Tom finished screeching into the dark. He leapt away from 112, escaping it but not the camouflaged spies, who recorded his flight. First he rejoined his quartet. Then they formed up with the rest of the pack.
At the same time, Probes 112 and 113 fled.
When the sunfish returned in force, the probes were gone. The sunfish clung to the rock. They did not pursue. Instead, they screamed at the empty tunnel.
“What are they doing?” Ash said.
“That looks territorial,” Vonnie said. “They’re claiming this space.”
“We thought so, too,” Metzler said. “Their sonar would carry after the probes for a long way, maybe as far as three kilometers. Watch what they do next.”
The sunfish quit screeching. They returned to the tunnel where they’d built their wall. Then they assembled in a pack and began screeching again, using the rock to amplify their shrill voices back on themselves.
Ash put her hands over her ears. “They’ll go deaf!”
“They’re worried the probes will try to flank them,” Vonnie said. “Remember, they’re always exposed on all sides, up and down. So they’re repeating the warning.”
“It seems more intense than that,” Metzler said. “What if it’s an affirmation ritual? They could be promising each other to defend the colony or memorizing a new voice key. Look at their modulation. They’re not just screaming. There’s a carefully refined harmony.”
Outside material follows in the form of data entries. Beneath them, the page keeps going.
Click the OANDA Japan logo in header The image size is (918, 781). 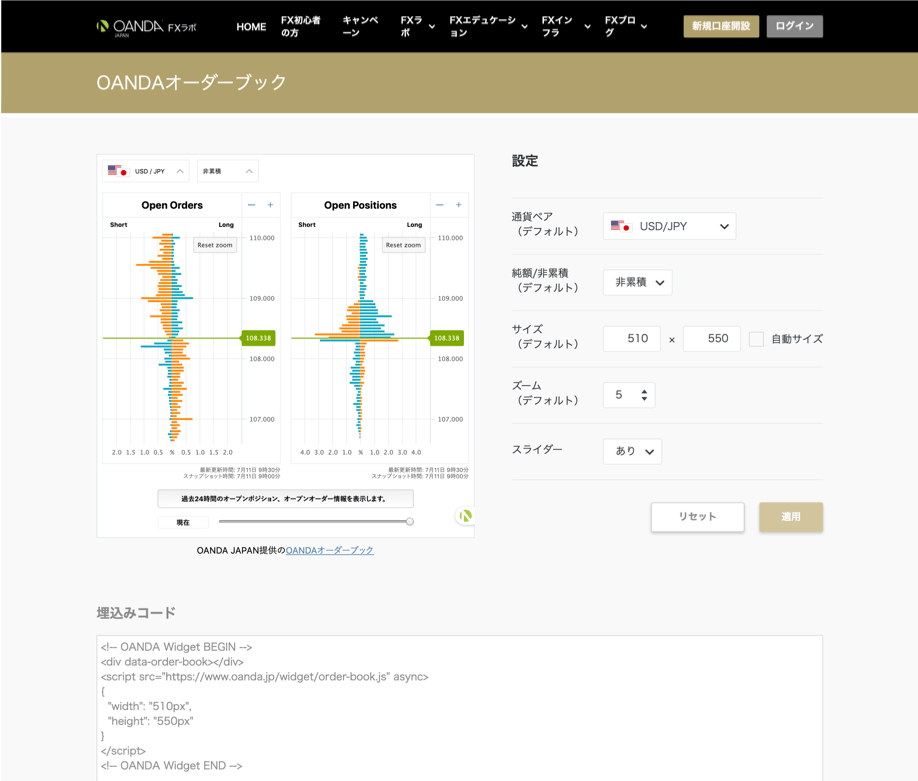[x=146, y=27]
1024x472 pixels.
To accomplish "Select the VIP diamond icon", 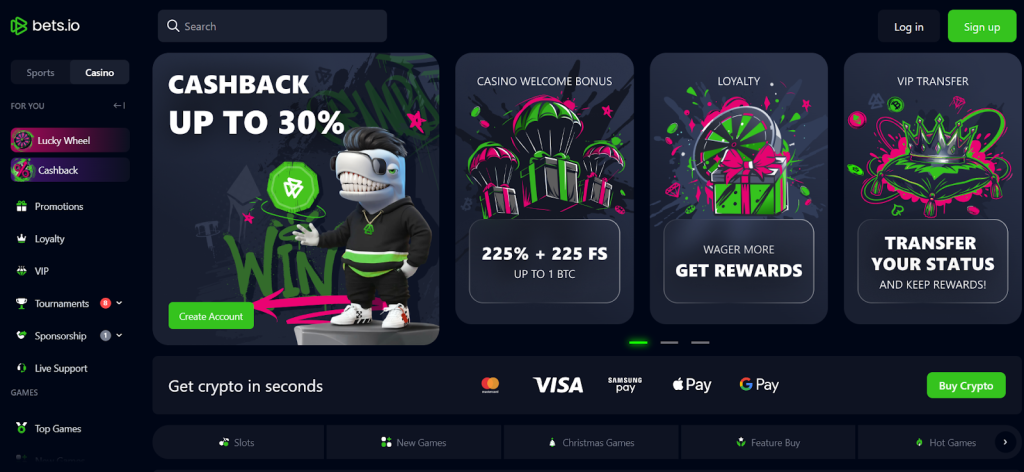I will tap(21, 271).
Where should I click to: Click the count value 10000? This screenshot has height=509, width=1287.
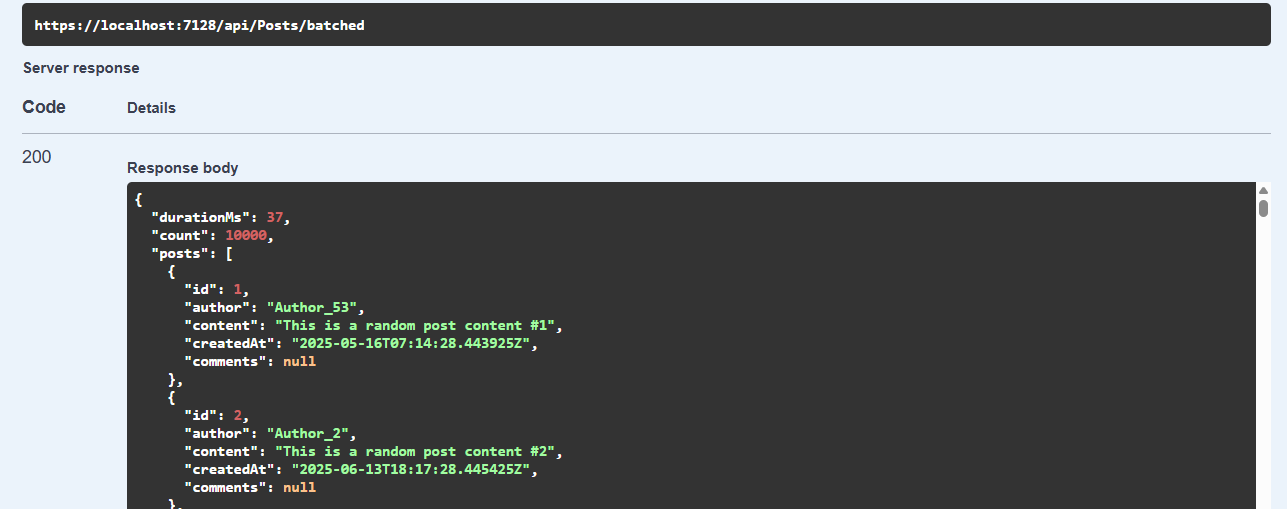point(246,235)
“Why did Tom run from the probe?”
“We’re not sure. They must find loners or survivors from other packs sometimes.”
“They probably eat them, too,” Ash said.
“Maybe not. Survivors from another area could lead them to new food supplies or thermals. There’s also a biological imperative. Accepting newcomers into the pack would be good genetics. They need the diversity.”
“Maybe the probe said the wrong thing,” Ash said.
“I don’t think so. It was docile. It responded to Tom’s overture.”
“You did great,” Vonnie said, bumping his shoulder.
“Pärnits programmed its secondary movements,” Metzler said. “Maybe something in those gestures was too abrupt or he used the wrong arms.”
The subtext of that comment wasn’t difficult to interpret. Metzler had undercut his rival for Vonnie’s affections, opening a divide between the two men, which was exactly what she didn’t want.
“This encounter went better than anything else we’ve done,” she said. “You guys are spectacular.”
“We probably should have told the probe to stay,” Metzler said. “The sunfish would never accept a loner without assessing him as a group. That would also reduce their odds of sustaining casualties. If it’s a trap, if he’s sick or feeble, they’d smash him.”
“Are we sure the probe had the right sound?” Ash said.